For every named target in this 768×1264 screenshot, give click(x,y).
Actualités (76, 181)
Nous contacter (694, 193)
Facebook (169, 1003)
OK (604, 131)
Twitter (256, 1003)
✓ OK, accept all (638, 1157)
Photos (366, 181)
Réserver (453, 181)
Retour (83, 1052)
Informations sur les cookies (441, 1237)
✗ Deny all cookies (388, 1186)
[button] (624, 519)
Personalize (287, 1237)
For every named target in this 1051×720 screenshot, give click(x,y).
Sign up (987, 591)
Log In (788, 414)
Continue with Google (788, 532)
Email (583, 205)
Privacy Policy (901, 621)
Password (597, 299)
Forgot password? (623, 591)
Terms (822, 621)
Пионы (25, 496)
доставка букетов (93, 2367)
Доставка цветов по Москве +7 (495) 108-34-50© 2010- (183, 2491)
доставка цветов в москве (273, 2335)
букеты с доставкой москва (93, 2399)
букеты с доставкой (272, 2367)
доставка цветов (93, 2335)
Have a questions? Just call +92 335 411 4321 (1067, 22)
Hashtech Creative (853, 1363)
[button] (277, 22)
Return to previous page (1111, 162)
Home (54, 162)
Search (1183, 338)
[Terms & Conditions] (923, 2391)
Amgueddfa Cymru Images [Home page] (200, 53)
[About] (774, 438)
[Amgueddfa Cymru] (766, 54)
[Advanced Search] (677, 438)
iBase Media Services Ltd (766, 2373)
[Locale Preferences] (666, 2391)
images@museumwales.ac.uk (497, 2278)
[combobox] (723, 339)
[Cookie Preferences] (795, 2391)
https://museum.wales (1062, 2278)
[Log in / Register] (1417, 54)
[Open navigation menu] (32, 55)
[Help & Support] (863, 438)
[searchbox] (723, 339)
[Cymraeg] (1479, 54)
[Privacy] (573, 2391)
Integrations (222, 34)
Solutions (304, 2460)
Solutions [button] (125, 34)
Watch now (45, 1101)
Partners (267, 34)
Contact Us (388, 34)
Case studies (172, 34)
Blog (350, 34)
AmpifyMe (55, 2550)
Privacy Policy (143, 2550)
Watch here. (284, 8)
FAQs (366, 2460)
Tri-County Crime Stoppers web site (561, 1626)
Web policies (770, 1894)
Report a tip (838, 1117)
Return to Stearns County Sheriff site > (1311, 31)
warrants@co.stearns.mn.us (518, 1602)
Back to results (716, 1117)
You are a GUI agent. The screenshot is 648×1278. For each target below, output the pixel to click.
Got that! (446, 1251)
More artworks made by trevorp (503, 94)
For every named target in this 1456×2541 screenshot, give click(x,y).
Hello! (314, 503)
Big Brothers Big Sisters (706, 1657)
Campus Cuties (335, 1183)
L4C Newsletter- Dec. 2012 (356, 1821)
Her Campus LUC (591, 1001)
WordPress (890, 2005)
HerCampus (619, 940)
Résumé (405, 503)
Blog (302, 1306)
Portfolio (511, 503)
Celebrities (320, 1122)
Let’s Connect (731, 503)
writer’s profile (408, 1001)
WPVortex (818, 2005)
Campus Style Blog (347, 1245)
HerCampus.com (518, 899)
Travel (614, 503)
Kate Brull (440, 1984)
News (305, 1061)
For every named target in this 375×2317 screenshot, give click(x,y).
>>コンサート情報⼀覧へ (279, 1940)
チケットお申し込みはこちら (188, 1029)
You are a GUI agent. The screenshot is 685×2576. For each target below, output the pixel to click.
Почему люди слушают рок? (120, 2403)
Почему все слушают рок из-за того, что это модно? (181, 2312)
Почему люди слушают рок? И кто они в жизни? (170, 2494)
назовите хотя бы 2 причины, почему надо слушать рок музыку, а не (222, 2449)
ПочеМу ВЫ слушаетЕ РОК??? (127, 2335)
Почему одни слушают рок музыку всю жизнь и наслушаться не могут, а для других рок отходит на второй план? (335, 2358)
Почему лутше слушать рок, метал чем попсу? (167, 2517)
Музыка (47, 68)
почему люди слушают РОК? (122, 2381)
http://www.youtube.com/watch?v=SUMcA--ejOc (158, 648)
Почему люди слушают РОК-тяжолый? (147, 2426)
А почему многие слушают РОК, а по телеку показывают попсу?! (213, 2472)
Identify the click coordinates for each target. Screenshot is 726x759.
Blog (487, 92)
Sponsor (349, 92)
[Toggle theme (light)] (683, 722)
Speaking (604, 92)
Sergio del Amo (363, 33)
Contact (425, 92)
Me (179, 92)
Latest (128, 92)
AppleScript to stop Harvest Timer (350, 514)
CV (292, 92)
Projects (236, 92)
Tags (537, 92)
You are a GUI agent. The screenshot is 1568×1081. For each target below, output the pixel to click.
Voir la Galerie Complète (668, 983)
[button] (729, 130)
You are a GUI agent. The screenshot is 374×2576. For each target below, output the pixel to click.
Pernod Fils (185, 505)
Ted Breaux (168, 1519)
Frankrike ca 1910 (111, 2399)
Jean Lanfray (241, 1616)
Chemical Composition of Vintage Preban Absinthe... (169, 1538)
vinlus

※ ※ ※

**Stated exercise**
Give every line above as a Markdown table with the columns "Row" and "Text". Number the rows in order and leave out any blank lines.

**Solution for this task**
| Row | Text |
|---|---|
| 1 | For every named target in this 768×1264 screenshot, give click(x,y). |
| 2 | Actualités (76, 181) |
| 3 | Nous contacter (694, 193) |
| 4 | Facebook (169, 1003) |
| 5 | OK (604, 131) |
| 6 | Twitter (256, 1003) |
| 7 | ✓ OK, accept all (638, 1157) |
| 8 | Photos (366, 181) |
| 9 | Réserver (453, 181) |
| 10 | Retour (83, 1052) |
| 11 | Informations sur les cookies (441, 1237) |
| 12 | ✗ Deny all cookies (388, 1186) |
| 13 | [button] (624, 519) |
| 14 | Personalize (287, 1237) |
| 15 | For every named target in this 1051×720 screenshot, give click(x,y). |
| 16 | Sign up (987, 591) |
| 17 | Log In (788, 414) |
| 18 | Continue with Google (788, 532) |
| 19 | Email (583, 205) |
| 20 | Privacy Policy (901, 621) |
| 21 | Password (597, 299) |
| 22 | Forgot password? (623, 591) |
| 23 | Terms (822, 621) |
| 24 | Пионы (25, 496) |
| 25 | доставка букетов (93, 2367) |
| 26 | Доставка цветов по Москве +7 (495) 108-34-50© 2010- (183, 2491) |
| 27 | доставка цветов в москве (273, 2335) |
| 28 | букеты с доставкой москва (93, 2399) |
| 29 | букеты с доставкой (272, 2367) |
| 30 | доставка цветов (93, 2335) |
| 31 | Have a questions? Just call +92 335 411 4321 (1067, 22) |
| 32 | Hashtech Creative (853, 1363) |
| 33 | [button] (277, 22) |
| 34 | Return to previous page (1111, 162) |
| 35 | Home (54, 162) |
| 36 | Search (1183, 338) |
| 37 | [Terms & Conditions] (923, 2391) |
| 38 | Amgueddfa Cymru Images [Home page] (200, 53) |
| 39 | [About] (774, 438) |
| 40 | [Amgueddfa Cymru] (766, 54) |
| 41 | [Advanced Search] (677, 438) |
| 42 | iBase Media Services Ltd (766, 2373) |
| 43 | [Locale Preferences] (666, 2391) |
| 44 | images@museumwales.ac.uk (497, 2278) |
| 45 | [combobox] (723, 339) |
| 46 | [Cookie Preferences] (795, 2391) |
| 47 | https://museum.wales (1062, 2278) |
| 48 | [Log in / Register] (1417, 54) |
| 49 | [Open navigation menu] (32, 55) |
| 50 | [Help & Support] (863, 438) |
| 51 | [searchbox] (723, 339) |
| 52 | [Cymraeg] (1479, 54) |
| 53 | [Privacy] (573, 2391) |
| 54 | Integrations (222, 34) |
| 55 | Solutions (304, 2460) |
| 56 | Solutions [button] (125, 34) |
| 57 | Watch now (45, 1101) |
| 58 | Partners (267, 34) |
| 59 | Contact Us (388, 34) |
| 60 | Case studies (172, 34) |
| 61 | Blog (350, 34) |
| 62 | AmpifyMe (55, 2550) |
| 63 | Privacy Policy (143, 2550) |
| 64 | Watch here. (284, 8) |
| 65 | FAQs (366, 2460) |
| 66 | Tri-County Crime Stoppers web site (561, 1626) |
| 67 | Web policies (770, 1894) |
| 68 | Report a tip (838, 1117) |
| 69 | Return to Stearns County Sheriff site > (1311, 31) |
| 70 | warrants@co.stearns.mn.us (518, 1602) |
| 71 | Back to results (716, 1117) |
| 72 | You are a GUI agent. The screenshot is 648×1278. For each target below, output the pixel to click. |
| 73 | Got that! (446, 1251) |
| 74 | More artworks made by trevorp (503, 94) |
| 75 | For every named target in this 1456×2541 screenshot, give click(x,y). |
| 76 | Hello! (314, 503) |
| 77 | Big Brothers Big Sisters (706, 1657) |
| 78 | Campus Cuties (335, 1183) |
| 79 | L4C Newsletter- Dec. 2012 (356, 1821) |
| 80 | Her Campus LUC (591, 1001) |
| 81 | WordPress (890, 2005) |
| 82 | HerCampus (619, 940) |
| 83 | Résumé (405, 503) |
| 84 | Blog (302, 1306) |
| 85 | Portfolio (511, 503) |
| 86 | Celebrities (320, 1122) |
| 87 | Let’s Connect (731, 503) |
| 88 | writer’s profile (408, 1001) |
| 89 | WPVortex (818, 2005) |
| 90 | Campus Style Blog (347, 1245) |
| 91 | HerCampus.com (518, 899) |
| 92 | Travel (614, 503) |
| 93 | Kate Brull (440, 1984) |
| 94 | News (305, 1061) |
| 95 | For every named target in this 375×2317 screenshot, give click(x,y). |
| 96 | >>コンサート情報⼀覧へ (279, 1940) |
| 97 | チケットお申し込みはこちら (188, 1029) |
| 98 | You are a GUI agent. The screenshot is 685×2576. For each target below, output the pixel to click. |
| 99 | Почему люди слушают рок? (120, 2403) |
| 100 | Почему все слушают рок из-за того, что это модно? (181, 2312) |
| 101 | Почему люди слушают рок? И кто они в жизни? (170, 2494) |
| 102 | назовите хотя бы 2 причины, почему надо слушать рок музыку, а не (222, 2449) |
| 103 | ПочеМу ВЫ слушаетЕ РОК??? (127, 2335) |
| 104 | Почему одни слушают рок музыку всю жизнь и наслушаться не могут, а для других рок отходит на второй план? (335, 2358) |
| 105 | Почему лутше слушать рок, метал чем попсу? (167, 2517) |
| 106 | Музыка (47, 68) |
| 107 | почему люди слушают РОК? (122, 2381) |
| 108 | http://www.youtube.com/watch?v=SUMcA--ejOc (158, 648) |
| 109 | Почему люди слушают РОК-тяжолый? (147, 2426) |
| 110 | А почему многие слушают РОК, а по телеку показывают попсу?! (213, 2472) |
| 111 | Identify the click coordinates for each target. Screenshot is 726x759. |
| 112 | Blog (487, 92) |
| 113 | Sponsor (349, 92) |
| 114 | [Toggle theme (light)] (683, 722) |
| 115 | Speaking (604, 92) |
| 116 | Sergio del Amo (363, 33) |
| 117 | Contact (425, 92) |
| 118 | Me (179, 92) |
| 119 | Latest (128, 92) |
| 120 | AppleScript to stop Harvest Timer (350, 514) |
| 121 | CV (292, 92) |
| 122 | Projects (236, 92) |
| 123 | Tags (537, 92) |
| 124 | You are a GUI agent. The screenshot is 1568×1081. For each target below, output the pixel to click. |
| 125 | Voir la Galerie Complète (668, 983) |
| 126 | [button] (729, 130) |
| 127 | You are a GUI agent. The screenshot is 374×2576. For each target below, output the pixel to click. |
| 128 | Pernod Fils (185, 505) |
| 129 | Ted Breaux (168, 1519) |
| 130 | Frankrike ca 1910 (111, 2399) |
| 131 | Jean Lanfray (241, 1616) |
| 132 | Chemical Composition of Vintage Preban Absinthe... (169, 1538) |
| 133 | vinlus |